◆ Task list
1 > According to the data reorganization post, how many levels of grouping does the current process generate?
2 > Transcribe the data reorganization post from "I’m splitting the" up to and including "quite a bit.".

--- start of Quoted passage ---

Yet Another Grand Reorganization

One of the hazards of being a data geek, and good at it, is that over time you become better at it. You find better ways to do things.

Also, the Pathfinder Roleplaying Game has become progressively more complex, both from player perspective (hence the Echelon Reference Series) and particularly from a data modeling perspective.

It’s time for me to fall back and regroup, reorganize how I’m capturing the data. The workflow changes somewhat, but more importantly the data and file management changes.

Existing Data Models

Today, each source is captured more or less exactly as published. Each Word file represents (usually) one source, complete with document structure (book, part, chapter, section, subsection, etc.) and game element structure (each game element is a major element, minor element, subelement, etc., and there are divisions within them such as for a bloodline’s bloodline powers).

Word produces relatively flat, unhierarchical files. Whether converted to HTML or converted to XML, the document structure basically lacks hierarchy. For instance, conceptually a book’s structure has chapters, and a chapter may have sections. That is, there is an implied hierarchy. In the document files, though, rather than

chapter
- paragraph
- paragraph
- section
  - paragraph
  - table
    - table rows
  - paragraph
- section
  - paragraph

you’ll see

chapter
paragraph
paragraph
section
paragraph
table
- table rows
paragraph
section
paragraph

There are tricks, tools, and techniques for dealing with these, and I’ve gotten good at them. However, the process ultimately generates some eighteen levels of grouping (7 for document structure and 11 for data). In many cases I need to infer from element ancestry what I’m looking at. That is, I might have a “class-feature” called “domain”. Each “class-subfeature” is an instance of a domain (“Air”, “War”, etc.). The “class-subsubfeature” in that is a domain power… but it’s up to me, in my code, to recognize that.

Do you have any idea how many class features exhibit complicated internal structure like this?

New Data Models

I’m splitting the files. Data will all go into one set of files, and ‘document content’ will go into another set of files. I have found in my preliminary experiments that the ‘documents’ change remarkably little after initial capture, but the data elements get tweaked and massaged quite a bit.

--- end of Quoted passage ---
--- start of Provided material ---

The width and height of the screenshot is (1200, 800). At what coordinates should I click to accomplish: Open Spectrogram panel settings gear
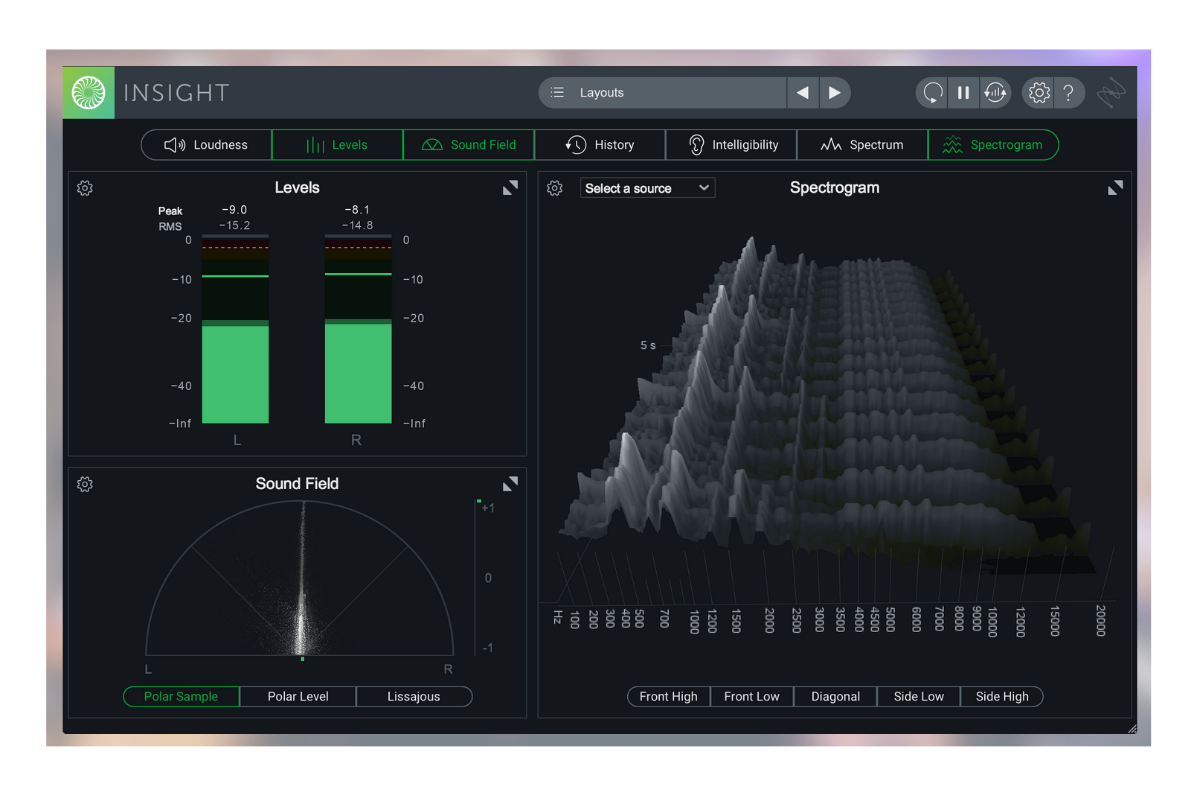(x=555, y=188)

--- end of Provided material ---

◆ Task-by-task results
1 > Some eighteen levels: 7 for document structure and 11 for data.

2 >
I’m splitting the files. Data will all go into one set of files, and ‘document content’ will go into another set of files. I have found in my preliminary experiments that the ‘documents’ change remarkably little after initial capture, but the data elements get tweaked and massaged quite a bit.